Your goal: Set down, exactly as they stand, the lines from the one containing "The width and" through the last line of the records below, leaving every picture out.

Data for analysis:
━━━━━━━━━━

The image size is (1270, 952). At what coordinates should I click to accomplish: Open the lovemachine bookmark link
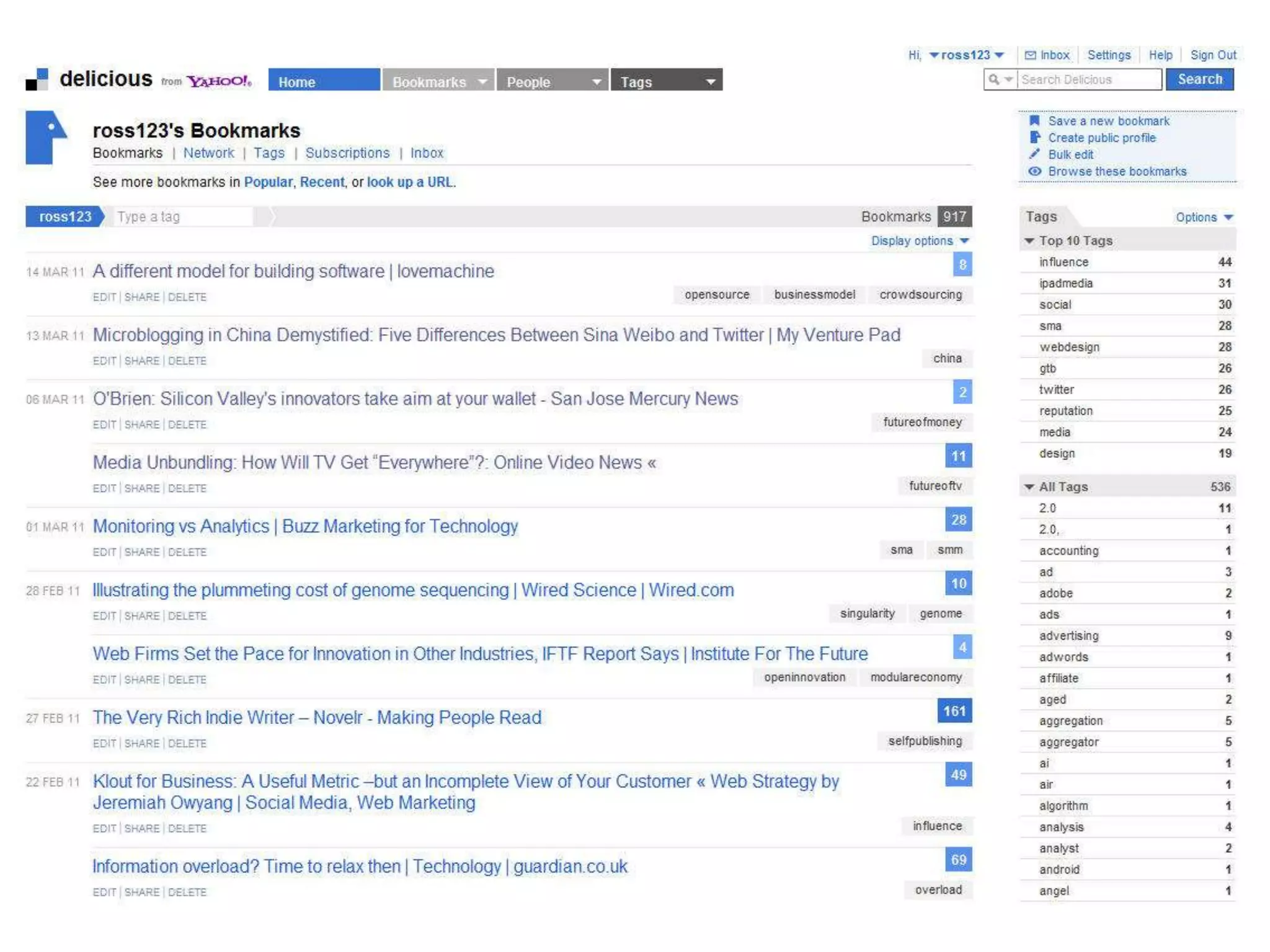[293, 271]
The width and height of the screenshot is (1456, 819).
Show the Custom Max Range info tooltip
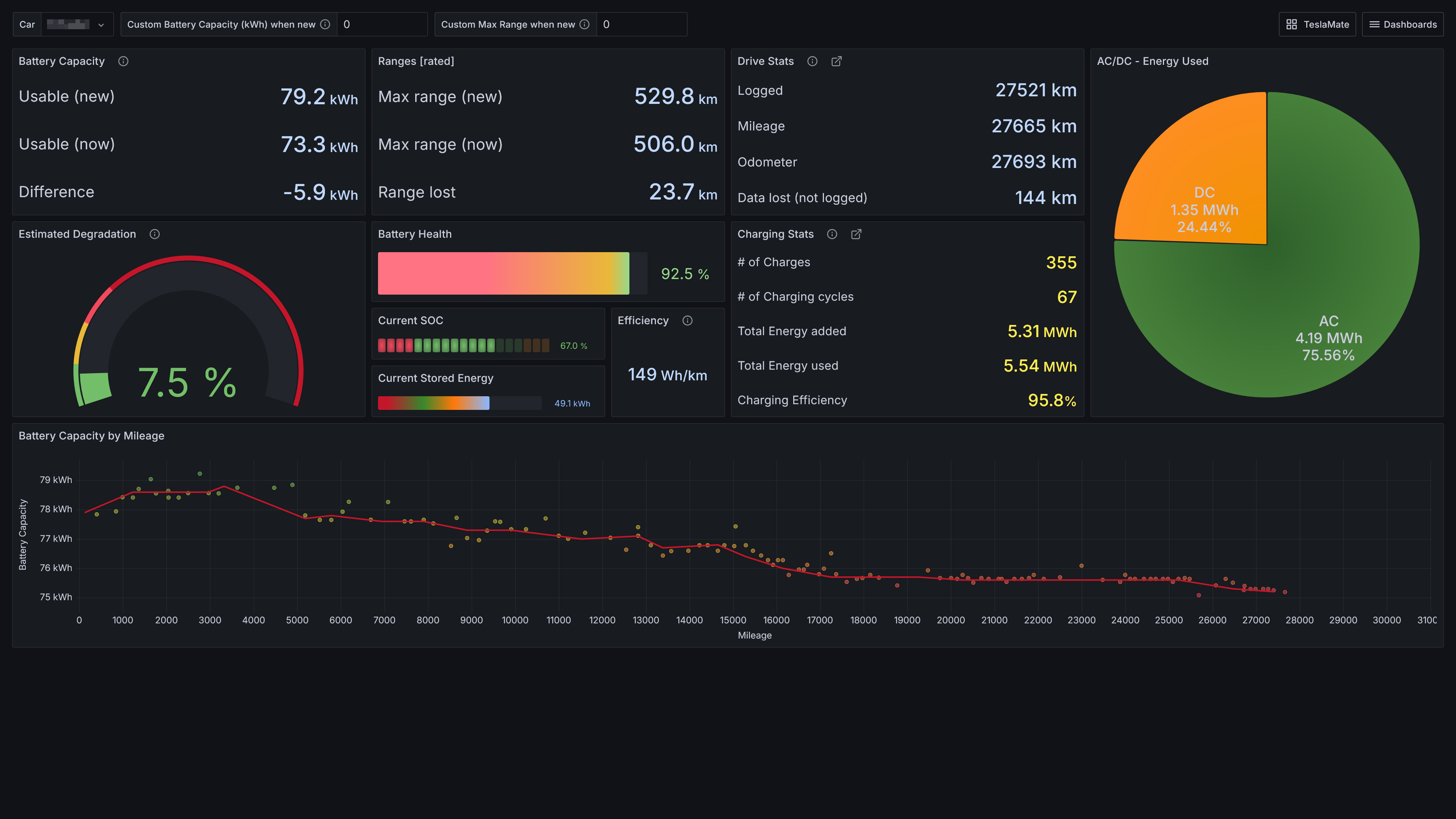tap(584, 24)
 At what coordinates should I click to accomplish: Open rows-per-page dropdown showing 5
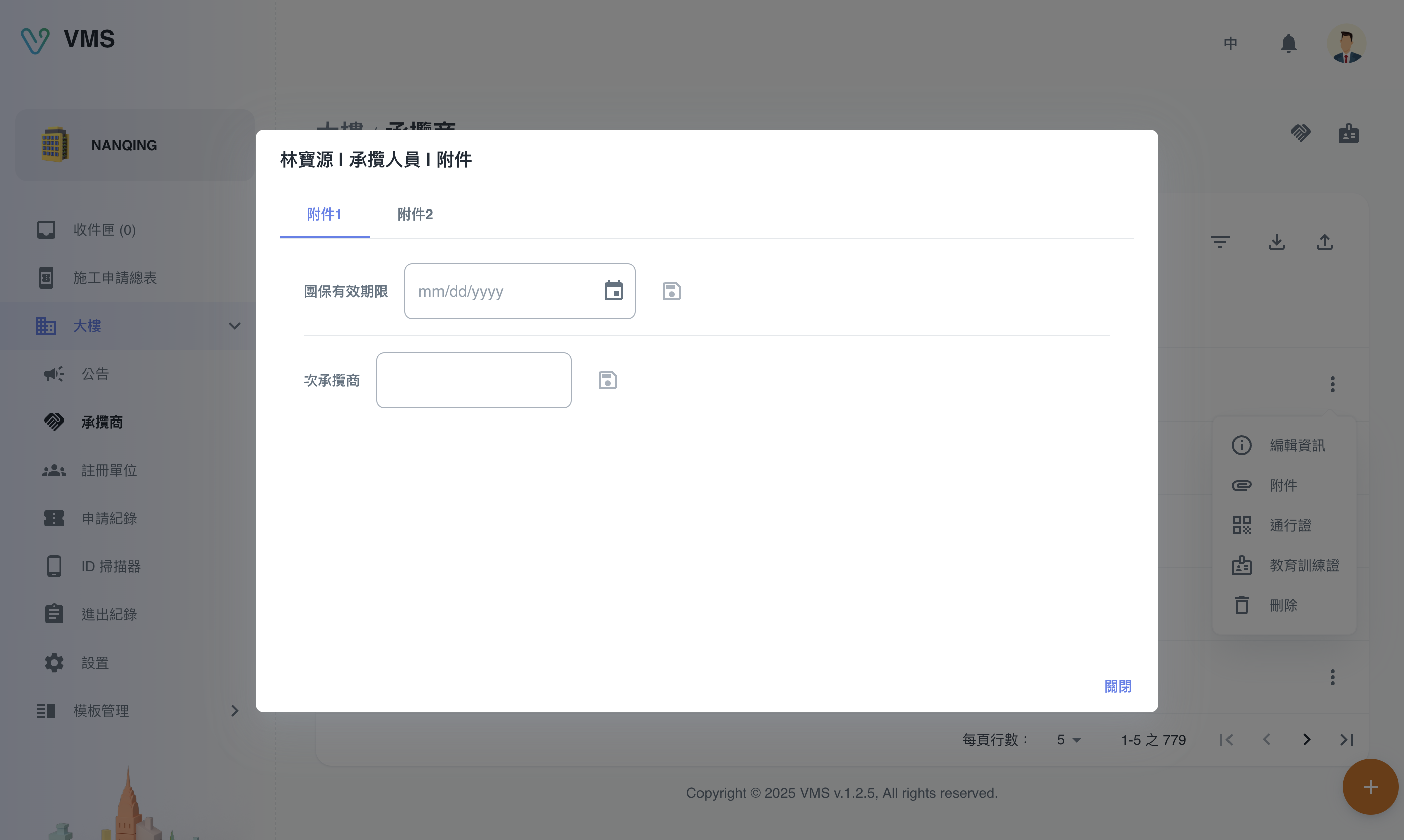[x=1068, y=740]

━━━━━━━━━━

Reply to the exercise:
The width and height of the screenshot is (1456, 819).
Show the Custom Max Range info tooltip
tap(584, 24)
 At what coordinates should I click to accomplish: Open rows-per-page dropdown showing 5
[x=1068, y=740]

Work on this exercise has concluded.